Worn swivels that no longer spin freely are a sneaky cause of poor cleaning patterns. The cleaner can’t roam as far or as randomly when the hose resists rotation. Testing is easy — disconnect the hose sections and spin each swivel by hand. Smooth, effortless rotation means it’s healthy. Stiff or grinding rotation means swap it out.
16. Back-Up Valve
Positioned along the feed hose, the back-up valve is an ingenious little mechanism that periodically reverses the cleaner’s direction. It works on a timed cycle: water pressure builds inside a small chamber until it triggers a burst that briefly shoots the cleaner backward or to the side, freeing it from corners and preventing it from getting stuck.
If your Polaris keeps getting trapped in the same corner or behind a ladder, the back-up valve is likely malfunctioning. Debris can clog the internal chamber, or the timing mechanism can wear out. A quick rinse and inspection usually does the trick, but replacement valves are readily available when cleaning doesn’t solve the issue.
17. Feed Pipe and Internal Plumbing
Inside the body of the cleaner, a network of feed pipes and channels directs incoming water to the turbine, the jet nozzles, and the sweep hose. These internal passages are molded into the housing itself, with separate ports controlling how much water goes where.
Blockages in these channels — often caused by small pebbles, sand buildup, or broken-down debris — reduce water flow to critical components. Flushing the internal plumbing with a garden hose during routine maintenance keeps everything flowing cleanly. Pay special attention to the jet nozzles, which can clog with calcium deposits in hard-water areas.
18. Jet Nozzles
The jet nozzles are small openings on the underside of the cleaner that shoot pressurized water downward and backward.

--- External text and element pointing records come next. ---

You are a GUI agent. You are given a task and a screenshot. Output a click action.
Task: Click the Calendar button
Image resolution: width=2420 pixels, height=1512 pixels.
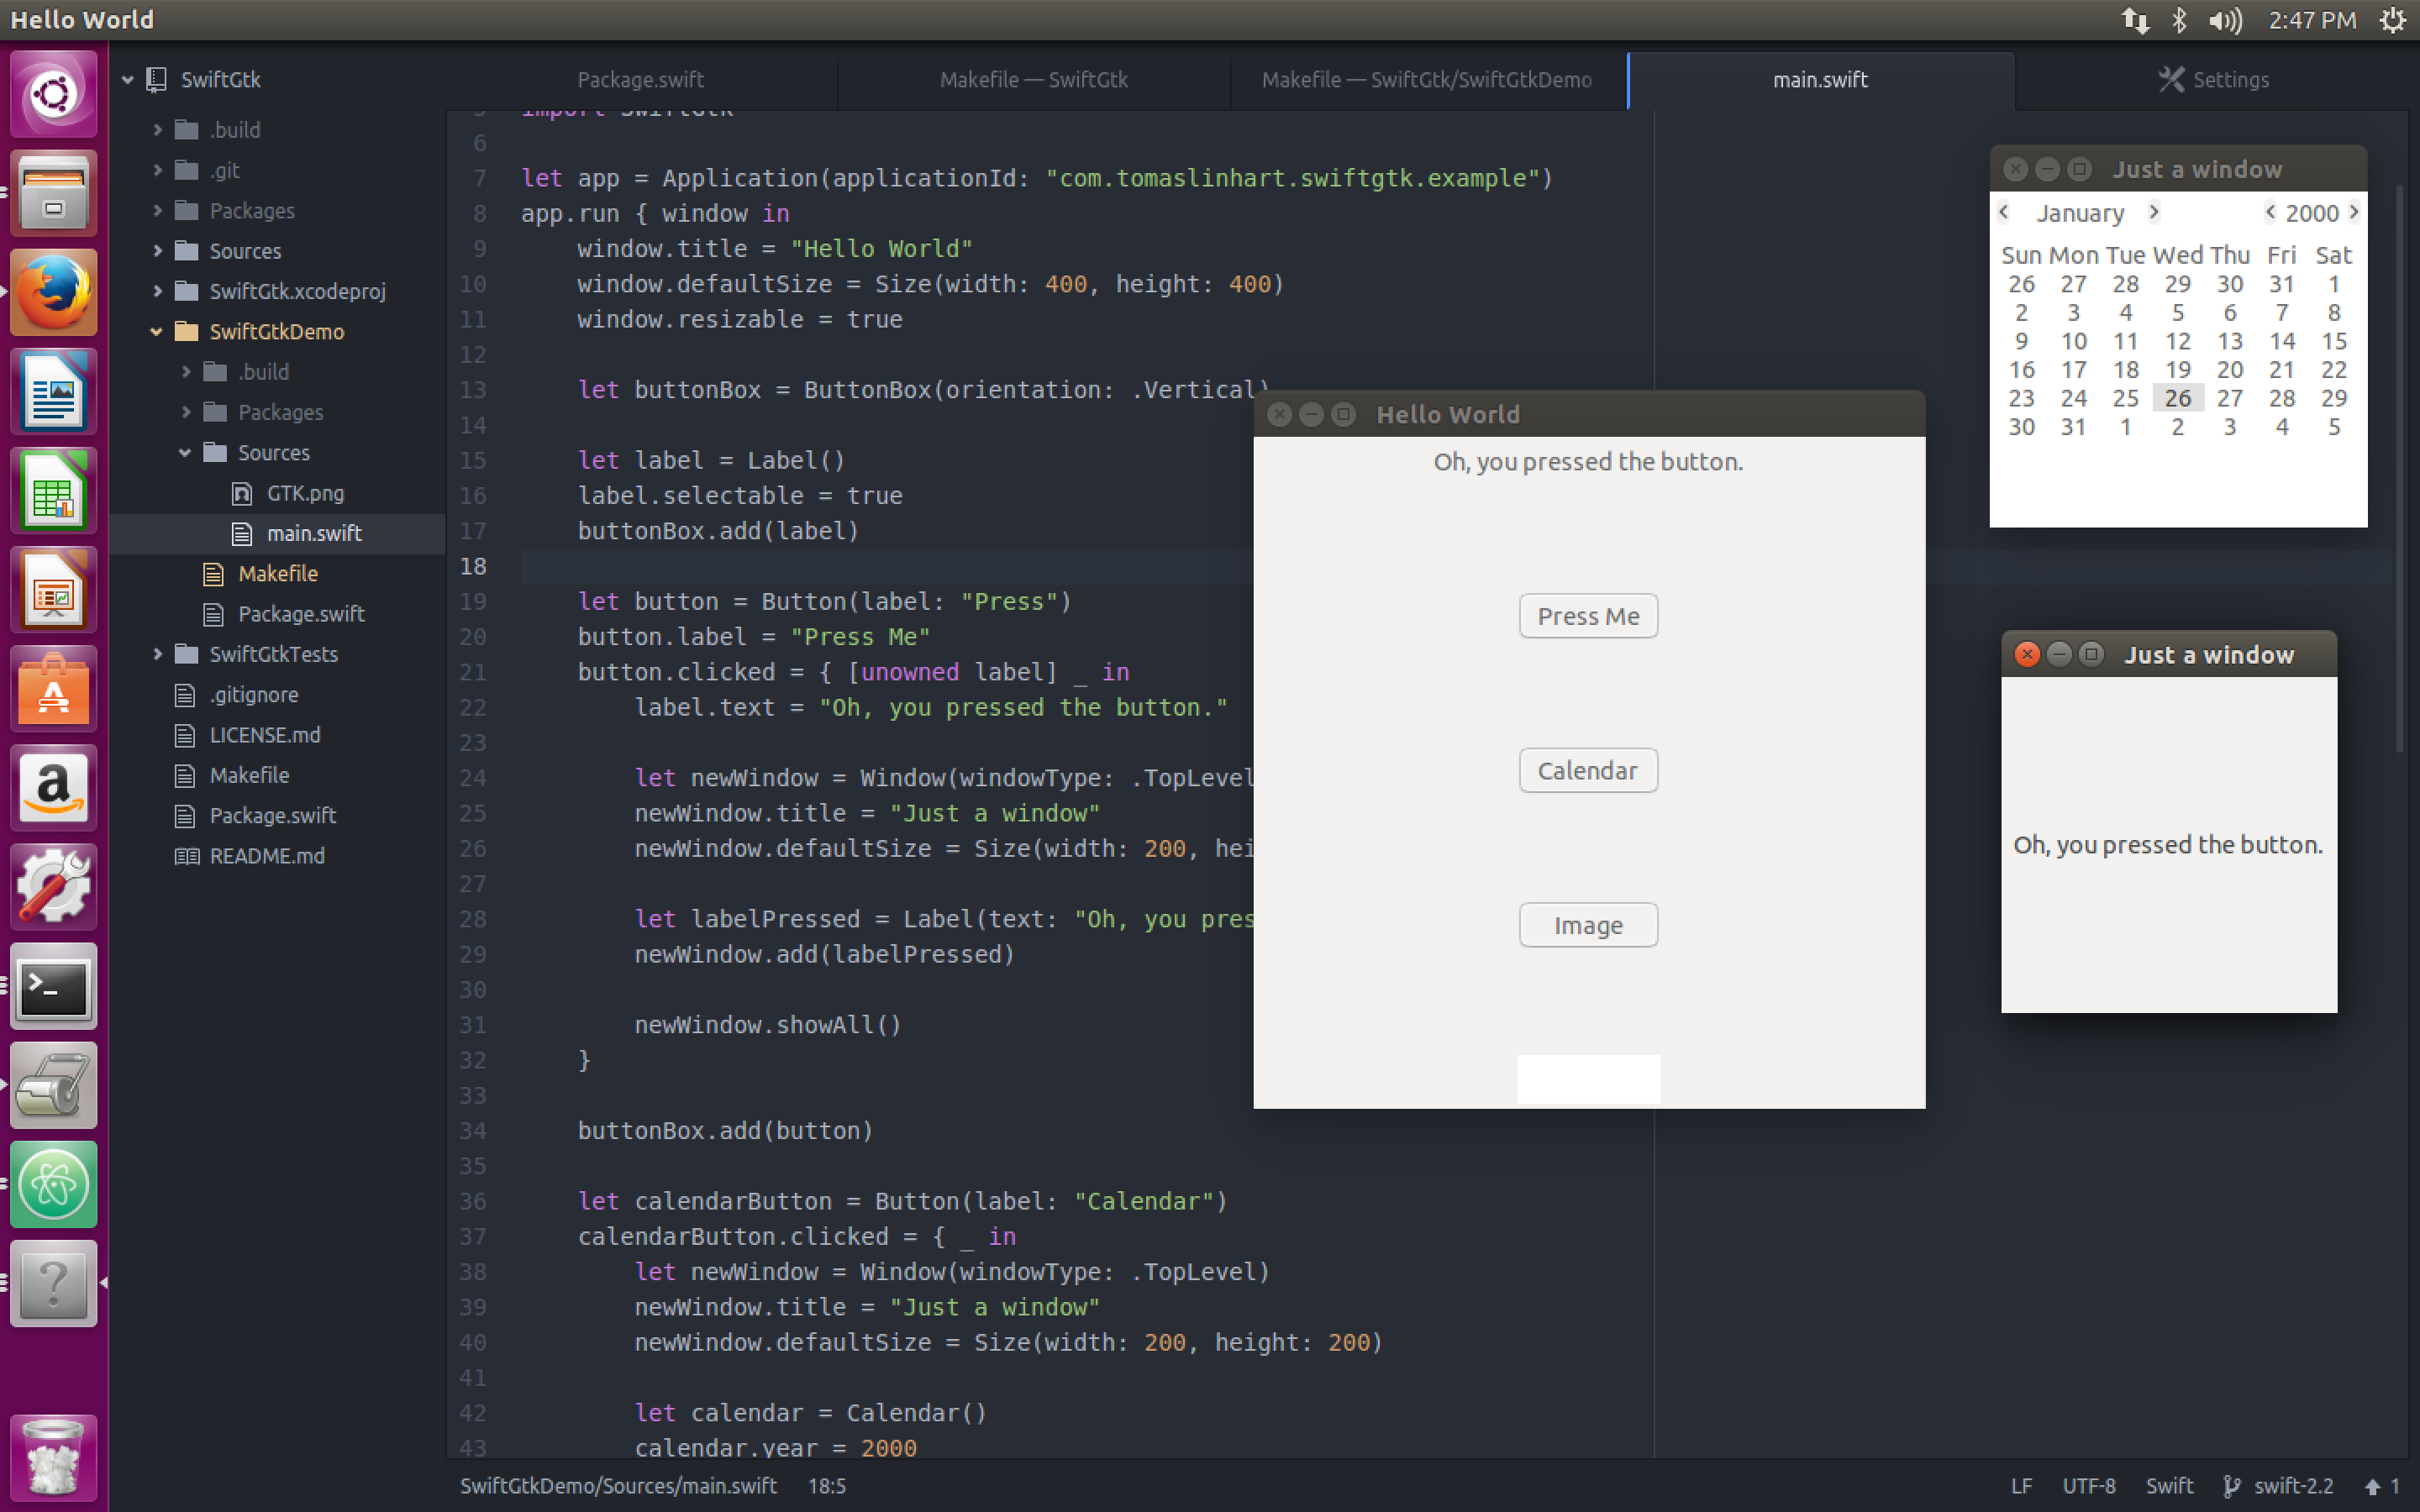tap(1587, 771)
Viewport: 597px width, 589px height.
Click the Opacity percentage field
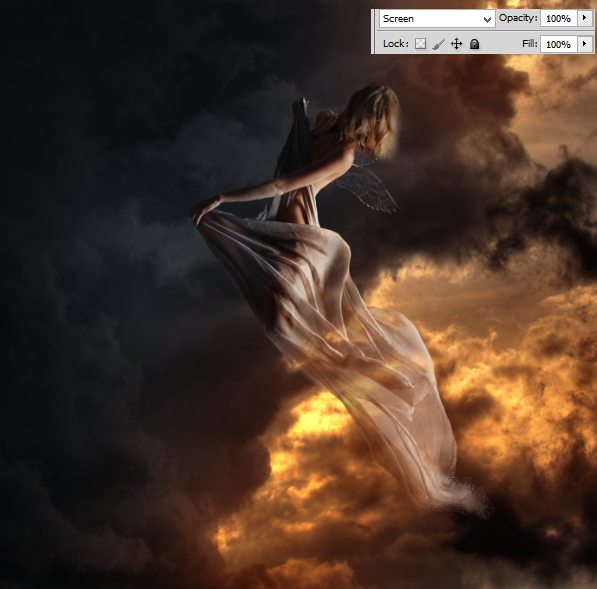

This thrust is what propels the Polaris forward and helps lift debris off the pool floor into the filter bag’s collection path.
Partially clogged nozzles reduce thrust, making the cleaner sluggish. A thin wire or pipe cleaner can clear minor blockages. If the nozzle itself is damaged or eroded, replacement inserts are available that press into the housing port.
19. Wall Fitting Connector (UWF)
At the very bottom of the diagram, the wall fitting assembly connects your pool’s pressurized return line to the Polaris feed hose. The Universal Wall Fitting (UWF) mounts flush against the pool wall and includes a quick-disconnect mechanism that lets you detach the cleaner without tools.
This fitting is the gateway for all the water pressure your cleaner needs. A leaky or damaged UWF bleeds off pressure before it ever reaches the hose, crippling performance. The O-rings inside the connector are the most common failure point and should be inspected seasonally.
20. Eyeball Regulator and Pressure Relief Valve
Included with the wall fitting assembly, the eyeball regulator controls how much water pressure passes through to the Polaris. By adjusting or replacing the eyeball fitting (the diagram notes replacement eyeball #6-511-00 and eyeball regulators #10-107-00 are included), you can fine-tune the cleaner’s speed and aggressiveness.
Too much pressure and the cleaner races around erratically, missing spots and wearing parts faster. Too little and it crawls, struggling to pick up debris or climb walls. The pressure relief valve works alongside the eyeball to bleed off excess pressure, protecting the cleaner’s internal components from damage during high-flow conditions.
Getting this balance right makes a noticeable difference in cleaning quality. If you’ve replaced worn parts but the cleaner still isn’t performing well, adjusting the wall fitting’s pressure output is often the missing piece of the puzzle.